第54回 今どきよりも伝統がお好き?イギリスのおやつ事情

 ちなみに、山口さんの著書の一つには、エリザベス1世が最後の君主として栄華を極めた王朝、チューダー朝(1485~1603年)の食品作り体験教室の参加リポートがある。当時のキッチンを使い、昔の衣装を身に着けた講師によるバターやチーズといった乳製品作りの教室だったそうだが、イギリスではこうした昔の料理の再現に対する関心が高いよう。と言うのも、以前、ビクトリア時代(ビクトリア女王の治世、1837~1901年)の料理を、やはり当時のキッチンで作るというドキュメンタリーシリーズを見たのを思い出したからだ。

 さて、最後にイギリスのお菓子作りに欠かせない材料の一つをご紹介しよう。カスタードだ。
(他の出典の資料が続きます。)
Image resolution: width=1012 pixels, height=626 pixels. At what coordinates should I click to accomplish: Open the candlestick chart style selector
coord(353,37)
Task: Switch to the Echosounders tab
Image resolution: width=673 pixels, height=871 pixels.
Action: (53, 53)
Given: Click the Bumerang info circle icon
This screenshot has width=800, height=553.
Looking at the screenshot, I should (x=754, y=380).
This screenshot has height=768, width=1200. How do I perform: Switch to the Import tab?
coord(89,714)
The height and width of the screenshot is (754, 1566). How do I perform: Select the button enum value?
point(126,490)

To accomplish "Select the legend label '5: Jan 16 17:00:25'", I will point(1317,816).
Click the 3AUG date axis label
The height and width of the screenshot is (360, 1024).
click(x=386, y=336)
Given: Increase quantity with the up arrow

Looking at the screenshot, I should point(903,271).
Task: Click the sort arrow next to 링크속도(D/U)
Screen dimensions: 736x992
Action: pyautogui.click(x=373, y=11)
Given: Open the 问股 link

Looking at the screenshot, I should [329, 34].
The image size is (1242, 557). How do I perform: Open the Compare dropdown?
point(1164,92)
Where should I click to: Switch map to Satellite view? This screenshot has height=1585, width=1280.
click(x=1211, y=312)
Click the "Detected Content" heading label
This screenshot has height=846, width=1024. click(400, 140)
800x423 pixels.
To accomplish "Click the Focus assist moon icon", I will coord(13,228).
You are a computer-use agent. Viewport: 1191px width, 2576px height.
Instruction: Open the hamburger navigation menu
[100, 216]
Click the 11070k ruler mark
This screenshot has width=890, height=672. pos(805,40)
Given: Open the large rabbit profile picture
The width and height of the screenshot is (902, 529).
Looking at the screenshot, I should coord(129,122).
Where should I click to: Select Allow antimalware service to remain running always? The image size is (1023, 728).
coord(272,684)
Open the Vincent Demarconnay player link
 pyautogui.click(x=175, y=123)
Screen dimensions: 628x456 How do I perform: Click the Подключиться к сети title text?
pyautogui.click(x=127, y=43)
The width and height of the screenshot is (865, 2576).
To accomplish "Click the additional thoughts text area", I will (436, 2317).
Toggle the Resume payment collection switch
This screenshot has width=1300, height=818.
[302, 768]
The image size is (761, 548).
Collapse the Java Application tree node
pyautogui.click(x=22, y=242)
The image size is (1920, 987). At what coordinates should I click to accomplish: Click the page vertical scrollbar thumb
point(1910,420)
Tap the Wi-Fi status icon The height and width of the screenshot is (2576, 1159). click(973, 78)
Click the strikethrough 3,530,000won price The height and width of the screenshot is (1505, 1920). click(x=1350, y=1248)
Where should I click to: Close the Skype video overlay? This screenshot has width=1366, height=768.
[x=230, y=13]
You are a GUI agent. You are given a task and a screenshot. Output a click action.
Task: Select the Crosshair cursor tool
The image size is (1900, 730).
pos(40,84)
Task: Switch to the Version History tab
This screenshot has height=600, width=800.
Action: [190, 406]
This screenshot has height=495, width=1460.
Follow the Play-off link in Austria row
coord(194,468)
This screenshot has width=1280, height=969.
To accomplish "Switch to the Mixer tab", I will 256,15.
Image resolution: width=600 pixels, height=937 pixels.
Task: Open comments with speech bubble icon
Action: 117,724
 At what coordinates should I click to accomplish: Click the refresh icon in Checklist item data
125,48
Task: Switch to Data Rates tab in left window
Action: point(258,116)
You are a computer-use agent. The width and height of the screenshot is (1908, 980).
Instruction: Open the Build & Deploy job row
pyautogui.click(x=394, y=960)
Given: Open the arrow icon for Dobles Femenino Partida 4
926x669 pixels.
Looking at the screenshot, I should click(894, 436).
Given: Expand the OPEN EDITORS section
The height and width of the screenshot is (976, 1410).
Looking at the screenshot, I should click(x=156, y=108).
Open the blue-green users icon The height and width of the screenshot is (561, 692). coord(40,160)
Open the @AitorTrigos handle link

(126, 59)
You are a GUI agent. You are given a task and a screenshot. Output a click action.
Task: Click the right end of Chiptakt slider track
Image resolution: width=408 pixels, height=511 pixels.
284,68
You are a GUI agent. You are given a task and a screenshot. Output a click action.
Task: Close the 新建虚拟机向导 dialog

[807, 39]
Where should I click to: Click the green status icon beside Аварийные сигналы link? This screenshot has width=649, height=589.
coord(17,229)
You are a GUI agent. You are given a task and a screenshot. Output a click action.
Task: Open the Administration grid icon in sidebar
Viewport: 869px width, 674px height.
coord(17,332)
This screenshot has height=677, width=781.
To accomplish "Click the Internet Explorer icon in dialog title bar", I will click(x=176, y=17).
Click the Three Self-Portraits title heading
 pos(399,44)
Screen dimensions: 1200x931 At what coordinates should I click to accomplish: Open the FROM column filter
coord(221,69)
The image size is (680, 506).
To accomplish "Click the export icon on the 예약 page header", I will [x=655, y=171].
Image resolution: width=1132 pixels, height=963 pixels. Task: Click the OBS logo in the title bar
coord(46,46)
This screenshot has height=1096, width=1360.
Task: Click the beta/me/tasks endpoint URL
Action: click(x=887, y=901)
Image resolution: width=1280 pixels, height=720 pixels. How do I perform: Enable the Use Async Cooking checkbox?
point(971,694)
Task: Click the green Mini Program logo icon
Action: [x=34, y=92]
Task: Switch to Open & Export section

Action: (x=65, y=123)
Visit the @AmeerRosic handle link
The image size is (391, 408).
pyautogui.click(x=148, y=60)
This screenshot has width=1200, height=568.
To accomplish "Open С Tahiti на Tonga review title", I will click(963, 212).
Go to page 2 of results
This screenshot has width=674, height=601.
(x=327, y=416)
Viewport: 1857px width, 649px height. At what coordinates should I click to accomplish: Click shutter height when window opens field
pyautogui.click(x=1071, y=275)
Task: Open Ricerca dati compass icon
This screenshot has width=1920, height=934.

 カスタードなんて、日本でもよくお菓子に使うじゃないかと言われそうだが、イギリスでカスタードと言えば、バーズ社のインスタントカスタードのこと。これは卵アレルギーで普通のカスタードが食べられない妻のために、夫のアルフレッド・バード氏が開発した卵を含まないパウダー状のカスタード。開発に成功したのは1837年。その後、大々的な宣伝などで一気に全国に広まったと山口さんは解説する。ちなみに、第24回で紹介したクリスマスプディングによく添えられるのも、このカスタードであります。

 その他、「カスタードは、アップルパイや『クランブル』と呼ばれるお菓子によく添えられます」と山口さんは説明してくれる。クランブルとは、フルーツなどの具材に砂糖をかけ、その上にバターや小麦粉、砂糖などをまぜてパン粉状にしたものをトッピングしてオーブンで焼いたお菓子。食事の後に食べる定番デザートの一つだ。